Confused again. It's okay though. You can't always know what's going on with yourself. No one is that consistent. I see it as part of a series, a cycle, a landscape of movement and stillness, of vertical significance and horizontal translucency, of undulating seismic psycho-relations. I am still wandering in my territory, in some shaded indistinct corner. I got food poisoning a week ago, and even that I somehow made sense of, managed some kind of basic orientation and dignity, though a wisp of blood still lingers in my eye. That counts for something, I think.

I'm also a bit distracted. Predictably, by a girl. I think this would be the first time I've ever courted someone online ("i-curious", I tell myself), though who the fuck knows if my "like" or her "like" carries any significance. We live in clouds of weightless nano-gestures, like pollen misting off trees. Sometimes you can't tell if you're feeling real emotions, smell a faint something, or just have mild allergies. I think we had a genuine missed moment at the last punk show, though, I'm pretty sure it wasn't just fumes or that disgusting Old Fashioned. I'll find out more soon enough.

I haven't been entirely unproductive. Been trying to be steady and regular with drumming, taking to the practice pad in spare moments, in preparation for a few days of recording in a proper studio -- very excited to be engineering it, too! It'll be my first recording session outside my practice space since I moved to the Bay, and I'm determined to prove to myself I know what the hell I'm doing, and make it toe-curlingly lovely. Otherwise I've been going to a seemingly endless string of concerts and films, sometimes 4 to 5 nights a week, which I happily digest, doze off through, and mentally critique. I've been turning the same three or so songs over and over, trying to find a way through them that'll satisfy me. When you're picky it takes time. As a recent Harper's article puts it, good art is a criticism of life. I'm not sure exactly what I'm critiquing -- probably just myself and my perceptions. I want my songs to abrade me a bit as they come out, else it doesn't seem healthy, though I also can't help but swoon for the gushy, beautiful classicism when I find it.
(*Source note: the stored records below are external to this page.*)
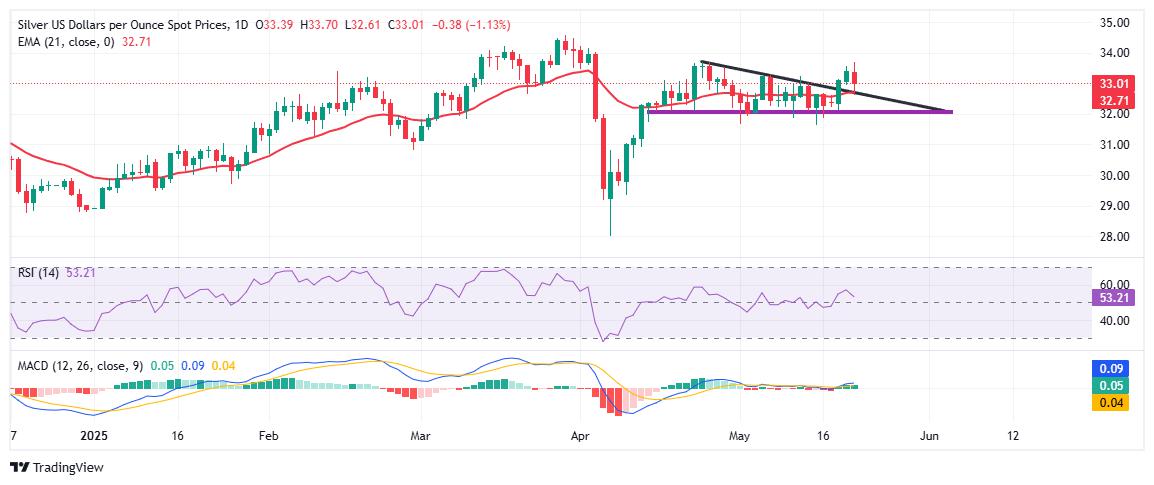The height and width of the screenshot is (485, 1154).
Task: Click the 28.00 price scale label
Action: point(1113,237)
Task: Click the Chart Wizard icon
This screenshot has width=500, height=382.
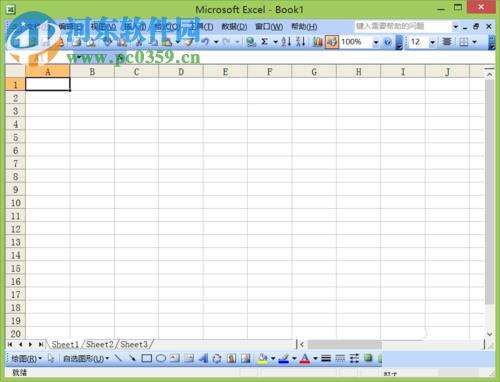Action: [x=318, y=42]
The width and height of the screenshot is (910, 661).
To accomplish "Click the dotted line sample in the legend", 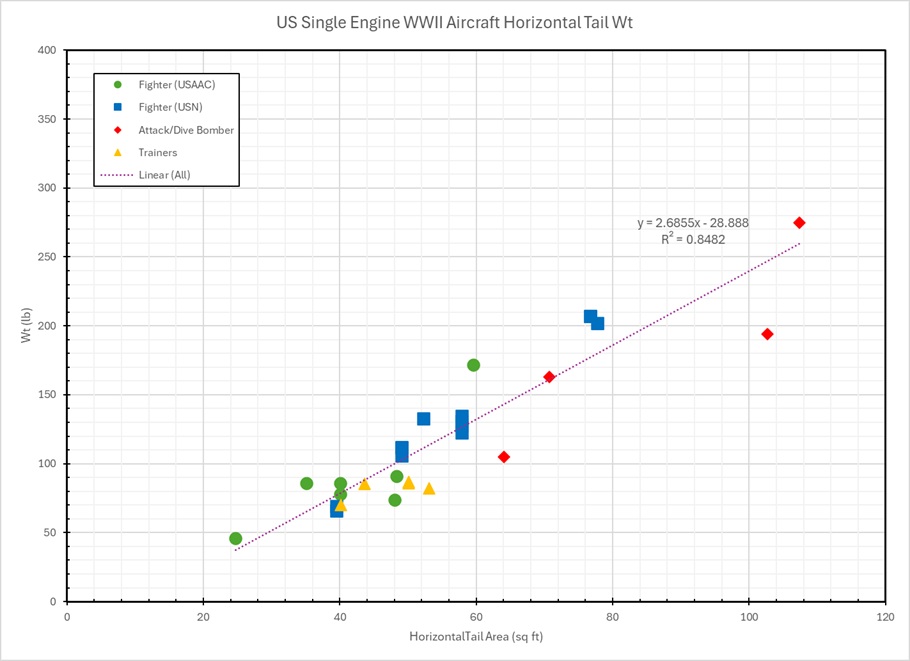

I'm slowly making my way through Hip: The History by John Leland, which is fascinating and smartly focused. He really does bring a meaningful definition and socio-historical context to the notion of hip. It's helped me better understand my own feelings on racial identity and cultural consumerism, and define the tension that occurs between what you want to understand and explore, and what you were born into. The book stands in stark contrast to Retromania by Simon Reynolds, which similarly tries to pin down something vague, and I so badly wanted to enjoy, but just infuriated me with its zig-zag, buzzword digressiveness. I had to stop before I finished it. I'm also reading Ghost Wars: The Secret History of the CIA, Afghanistan, and bin Laden by Steve Coll, partly spurred on by Adam Curtis's Bitter Lake documentary that explores the same narrative, and the congressional report on CIA torturing I downloaded but haven't the stomach to read. This is me trying to be accountable as an American in the absolute smallest way.